In some cases, this simple configuration may be
suitable especially if the system meets the customer's availability
requirements and represents an appropriate balance of risk and benefits.
As we mentioned earlier, availability design must be driven from a
business perspective.
In practice, we rarely see such systems used in
production. Instead, the system above is generally used for development,
proof-of-concepts, or demonstrations.
If you want to use a similar system in production,
consider the following:
- The ability to recover the database. At a minimum,
backup the system and database regularly. Also backup your database
transaction logs to allow rollforward recovery from the database backups.
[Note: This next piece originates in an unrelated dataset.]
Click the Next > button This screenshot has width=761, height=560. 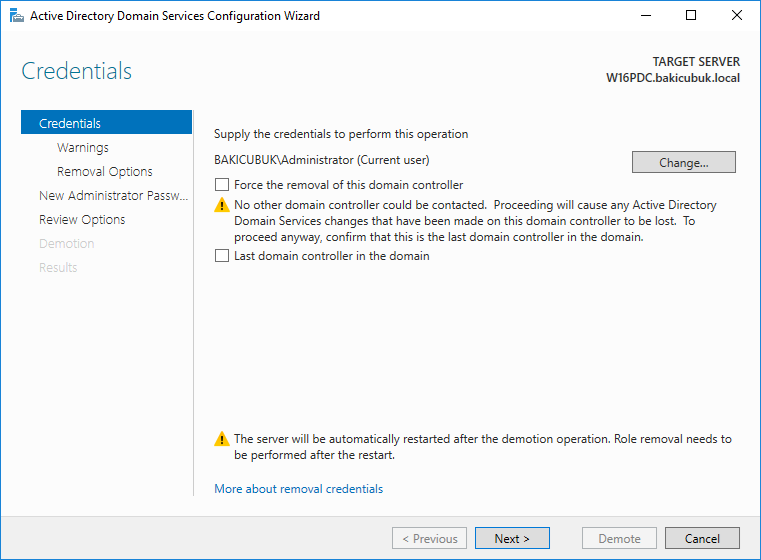coord(512,538)
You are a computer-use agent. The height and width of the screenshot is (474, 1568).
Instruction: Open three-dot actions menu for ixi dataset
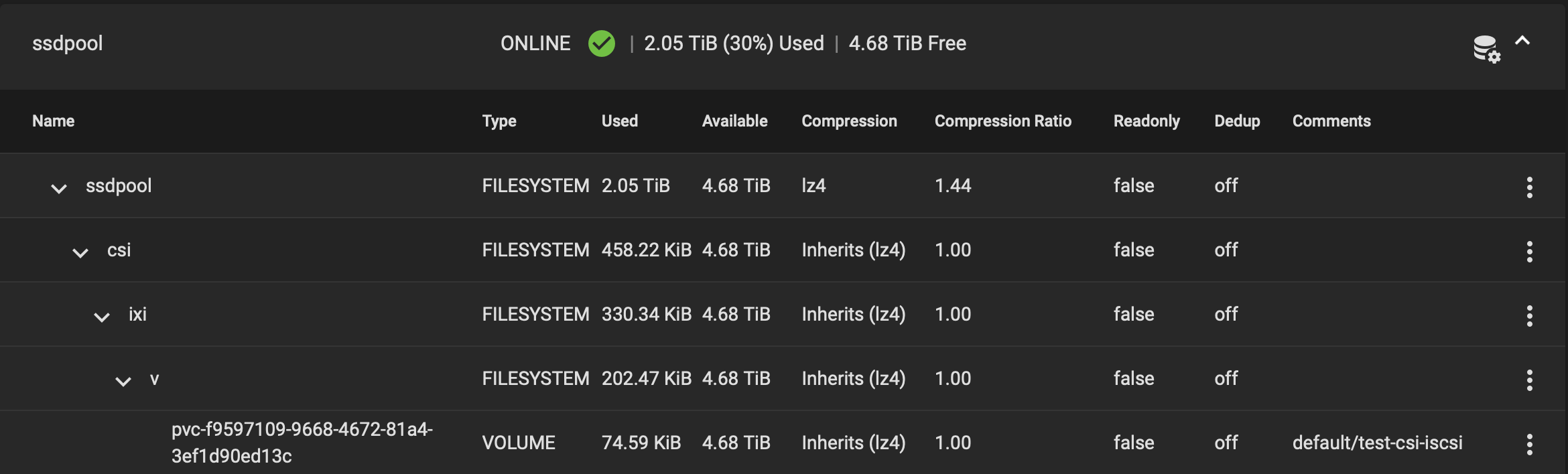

- The backup tapes and archived database transaction
logs should be stored off-site. This prevents a data center disaster,
such as fire, from destroying not only the database server node but
also all the backup tapes.
Even with these considerations, this configuration
has the following issues:
- Loss
of transactions – if you lose the database server and you have to
restore the database to a different server, you will lose recent transactions.
After a database restore, you have to rollforward or replay all the
transactions found in the transaction logs created after that database
backup. Typically, the most current active transaction log, in simple
configurations, are only saved when the log closes. If you lose the
log, you have lost all the recent transactions captured in that log
after the database restore.
- Loss of transactions in the integration
queues – if you lose the disk on which integration queues are kept,
you will lose all the unprocessed transactions in those queues.